Les forces poussant à une unité politique mondiale semblaient tellement plus fortes que celles dirigées vers une unité politique plus limitée, comme l’unité européenne, qu’on pouvait écrire que l’unité de l’Europe ne pouvait être qu’« un sous-produit, pour ne pas dire un sous-produit de l’unité globale de la planète ». En réalité, les forces poussant à l’unité se sont révélées tout aussi insuffisantes pour la planète que pour l’Europe. Si l’unité européenne, pour donner lieu à une véritable assemblée constituante, aurait présupposé quelque chose comme un « patriotisme européen », qui n’existait nulle part (et dont la première conséquence a été l’échec des référendums pour approuver la soi-disant constitution européenne, qui, d’un point de vue juridique, n’est pas une constitution, mais seulement un accord entre États), l’unité politique de la planète présupposait un « patriotisme de l’espèce et/ou du genre humain » encore plus difficile à trouver. Comme l’a justement fait remarquer Gilson, une société de sociétés politiques ne peut être elle-même politique, mais a besoin d’un principe métapolitique, comme l’a été la religion, du moins dans le passé.

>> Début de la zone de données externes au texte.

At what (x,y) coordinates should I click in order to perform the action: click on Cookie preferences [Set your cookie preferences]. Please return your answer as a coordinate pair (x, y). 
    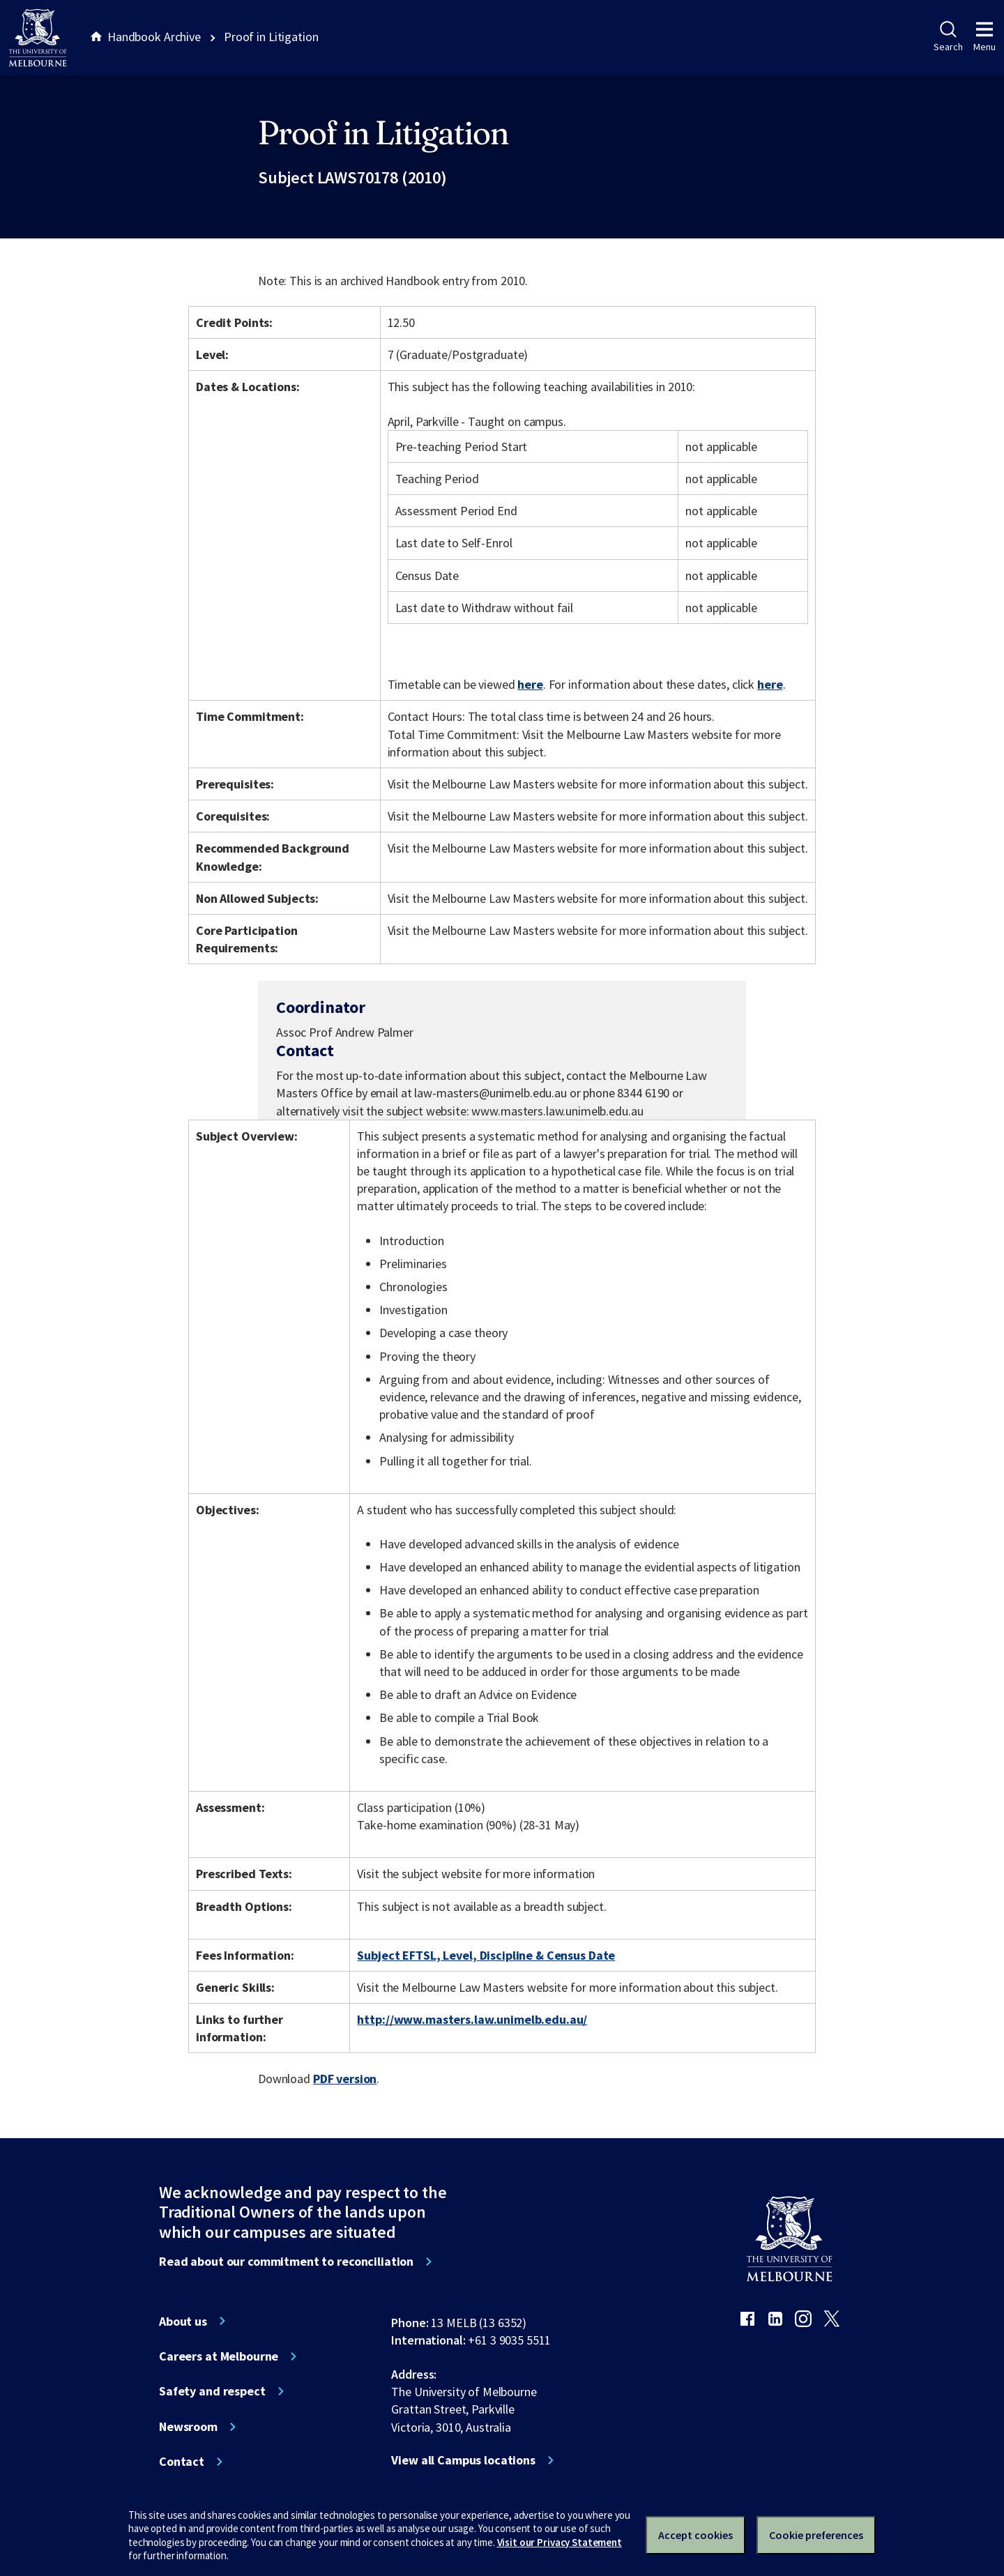
    Looking at the image, I should click on (816, 2535).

Il est donc possible que ce que les gouvernements ont tenté de réaliser à travers la pandémie soit justement un tel « patriotisme de l’espèce ». Mais ils n’ont pu le faire que de manière parodique, sous la forme d’une terreur partagée face à un ennemi invisible, dont le résultat n’a pas été la production d’une patrie et de liens communautaires, mais d’une masse fondée sur une séparation sans précédent, prouvant que la distance ne pouvait en aucun cas – comme l’exigeait un mot d’ordre odieux et obsessionnellement répété – constituer un lien « social ». Apparemment plus efficace était le recours à un principe capable de remplacer la religion, qui a été immédiatement identifié dans la science (dans ce cas, la médecine). Mais même là, la médecine en tant que religion a montré son insuffisance, non seulement parce qu’en échange du salut de toute une existence, elle ne pouvait promettre que la santé contre la maladie, mais aussi et surtout parce que, pour s’imposer comme religion, la médecine a dû produire un état de menace et d’insécurité incessantes, dans lequel virus et pandémies se succédaient sans relâche et où aucun vaccin ne garantissait la sérénité que les sacrements avaient pu assurer aux fidèles.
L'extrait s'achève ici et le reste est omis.